Chris Webster is six months into this job at CEDARS Street Outreach Services, and he’s come to help this homeless girl.

He gets out of his van, the van that roams Lincoln carrying fanny packs filled with toothpaste and shampoo and hope.

Jackie?

She looks up. (Gosh, she looks so young.)

She sees steel-toed combat boots. Curly hair sliding down a broad back. Tattoos of skulls and barbed wire inking beefy arms.

This guy is going to help me?

Two-and-a-half years later she still remembers it, sitting in her second-floor apartment, Chris’ scuffed boots by the door where she makes him take them off so he doesn’t get her carpet dirty, 2-year-old daughter Miana on her lap.

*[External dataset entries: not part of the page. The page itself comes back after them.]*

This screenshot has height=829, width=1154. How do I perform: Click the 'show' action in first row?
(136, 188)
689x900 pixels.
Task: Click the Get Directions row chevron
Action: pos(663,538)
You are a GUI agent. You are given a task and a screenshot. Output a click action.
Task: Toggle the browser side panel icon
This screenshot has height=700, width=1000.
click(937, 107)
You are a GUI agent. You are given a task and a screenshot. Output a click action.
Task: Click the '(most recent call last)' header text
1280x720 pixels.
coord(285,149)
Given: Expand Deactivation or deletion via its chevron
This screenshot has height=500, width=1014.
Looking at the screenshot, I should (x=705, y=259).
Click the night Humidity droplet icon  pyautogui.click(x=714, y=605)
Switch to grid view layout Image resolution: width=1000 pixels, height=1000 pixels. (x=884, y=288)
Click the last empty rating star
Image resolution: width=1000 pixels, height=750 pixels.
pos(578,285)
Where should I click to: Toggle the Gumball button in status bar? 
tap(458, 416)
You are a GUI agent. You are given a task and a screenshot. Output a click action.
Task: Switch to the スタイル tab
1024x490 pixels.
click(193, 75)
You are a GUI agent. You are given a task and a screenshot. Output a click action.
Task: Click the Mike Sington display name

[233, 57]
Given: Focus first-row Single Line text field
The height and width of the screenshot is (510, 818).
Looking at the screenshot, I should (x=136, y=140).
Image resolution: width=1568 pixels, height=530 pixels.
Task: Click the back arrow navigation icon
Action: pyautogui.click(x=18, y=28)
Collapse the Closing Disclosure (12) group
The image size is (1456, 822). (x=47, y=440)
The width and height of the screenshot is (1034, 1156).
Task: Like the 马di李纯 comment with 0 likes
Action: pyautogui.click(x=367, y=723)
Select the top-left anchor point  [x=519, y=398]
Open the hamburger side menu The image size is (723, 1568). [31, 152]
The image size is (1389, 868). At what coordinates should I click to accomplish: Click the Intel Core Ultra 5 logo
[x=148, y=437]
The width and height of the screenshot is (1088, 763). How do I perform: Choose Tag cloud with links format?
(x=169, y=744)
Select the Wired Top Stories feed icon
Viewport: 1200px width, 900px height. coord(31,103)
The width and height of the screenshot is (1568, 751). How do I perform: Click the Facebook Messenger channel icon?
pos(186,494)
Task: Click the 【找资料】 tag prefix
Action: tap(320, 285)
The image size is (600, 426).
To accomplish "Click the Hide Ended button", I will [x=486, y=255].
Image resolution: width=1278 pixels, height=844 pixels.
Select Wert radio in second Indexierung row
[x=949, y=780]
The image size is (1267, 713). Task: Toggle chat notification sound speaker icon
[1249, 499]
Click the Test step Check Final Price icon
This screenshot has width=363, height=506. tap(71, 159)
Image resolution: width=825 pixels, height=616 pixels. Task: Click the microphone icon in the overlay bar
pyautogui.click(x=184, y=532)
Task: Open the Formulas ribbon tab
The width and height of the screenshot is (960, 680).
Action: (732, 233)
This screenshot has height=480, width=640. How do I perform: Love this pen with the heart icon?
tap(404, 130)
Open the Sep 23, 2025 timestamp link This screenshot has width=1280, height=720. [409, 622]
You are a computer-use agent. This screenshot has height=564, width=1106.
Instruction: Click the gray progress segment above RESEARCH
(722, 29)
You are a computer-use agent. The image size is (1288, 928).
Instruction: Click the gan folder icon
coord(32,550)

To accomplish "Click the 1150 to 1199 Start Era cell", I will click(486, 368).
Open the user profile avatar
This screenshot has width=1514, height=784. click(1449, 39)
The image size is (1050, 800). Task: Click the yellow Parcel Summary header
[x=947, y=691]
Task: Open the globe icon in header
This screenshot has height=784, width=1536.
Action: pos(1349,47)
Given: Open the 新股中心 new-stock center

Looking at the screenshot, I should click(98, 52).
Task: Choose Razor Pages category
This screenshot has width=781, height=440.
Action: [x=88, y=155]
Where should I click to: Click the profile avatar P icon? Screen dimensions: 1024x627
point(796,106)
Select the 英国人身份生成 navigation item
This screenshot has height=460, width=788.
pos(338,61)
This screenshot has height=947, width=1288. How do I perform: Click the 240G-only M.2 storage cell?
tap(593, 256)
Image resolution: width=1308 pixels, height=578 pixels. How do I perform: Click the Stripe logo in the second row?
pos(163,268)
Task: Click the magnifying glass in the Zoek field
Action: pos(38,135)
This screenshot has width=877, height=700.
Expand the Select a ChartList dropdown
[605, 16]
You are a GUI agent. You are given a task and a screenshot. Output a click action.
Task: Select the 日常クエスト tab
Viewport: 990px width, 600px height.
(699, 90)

“I was a mess. I didn’t have no makeup on, I didn’t have my eyebrows drawn on and I looked and thought ‘This is the guy I’m supposed to be going with? You’ve got to be kidding.’”

Chris gets that a lot. He understands. It takes time for trust to come. Lots of young women on the street have good reason to be suspicious of men, predators who offer them a place to sleep or food for sex.

So the 26-year-old offers them something else.

Hungry? Here’s a gift card to McDonald’s.

Out of gas? This will keep you going.

Need a place to sleep? Let me drive you to the mission.

He did that for Jackie. Brought her kids presents and clothes. Got her on a waiting list for their independent living program and, in the three months it took for a spot to open up, made sure she was OK.

His female SOS counterpart at the time (he’s had seven) befriended the young mom, too, going with her to doctor’s appointments and other girl stuff.

People ask him about homeless kids in Lincoln, Chris says on the drive over to Jackie’s place.

 How many are there, they want to know, figuring just a few.

Hundreds, Chris tells them.

People just don’t see them.

“Maybe they’re runaways, maybe they’re sleeping on a friend’s couch for a while or whatnot.”

Maybe they’re under this bridge right now, he says, heading north on 10th Street.

His job is to help them with what they need, where they’re at and to try to find them something better.

“Basically I work with at-risk  kids,” he says. “I hate those social service terms. Homeless, runaway, at-risk, basically if you’re between 13 and 18, you’re all at-risk.”

Rich kids, poor kids, whatever.

He was on the verge of “at-risk” growing up, not really fitting in at his one-room school, struggling with learning disabilities. Then one day after kicking around college he found himself wearing a bright orange vest and holding a sign that said SLOW on one side, STOP on the other.

I can do better than this, he told himself.

He showed up on CEDARS doorstep with the want ads.

I realize I don’t have my bachelor’s degree yet, but these are the kids I want to work with and I’ll do whatever it takes.

He got the street outreach worker job. He got his degree.

Not being perfect helps in this field, he says.

If I was an angel, I would have been born with wings, he tells the kids.

Jackie wasn’t an angel. She got kicked out of one high school and dropped out of another. She went to juvenile detention three times and ended up in an adolescent psych program three times, too.

When she was 16 and pregnant the first time, her mom told her to find another place to live.

She bounced around. To her dad’s place. Friends’ couches. Her boyfriend’s parents.

Until that day sitting on the curb, crying.

 Since getting into Chris’ van that day, she’s gotten her own place, earned her GED, provided for her two children.

Three months after he picked her up a slot opened in the agency’s independent living program. A place to live. Help learning to manage it all.

“They got me a dresser, a kitchen table, a couch. It was a hideous couch, but it was a couch.”

Then they helped her get certified as a medication aide and Chris is trying to help her find a way to come up with tuition so she can be a certified nursing assistant.

Jackie is 22. She has dreams.

And she’s going to get up Friday and stand in front of a crowd of people who are honoring CEDARS Street Outreach Services and talk.

She hasn’t decided exactly what she’s going to say, but she’ll start with something about the day she sent out an SOS on a cell phone, and a guy with tattoos and combat boots showed up with a life preserver.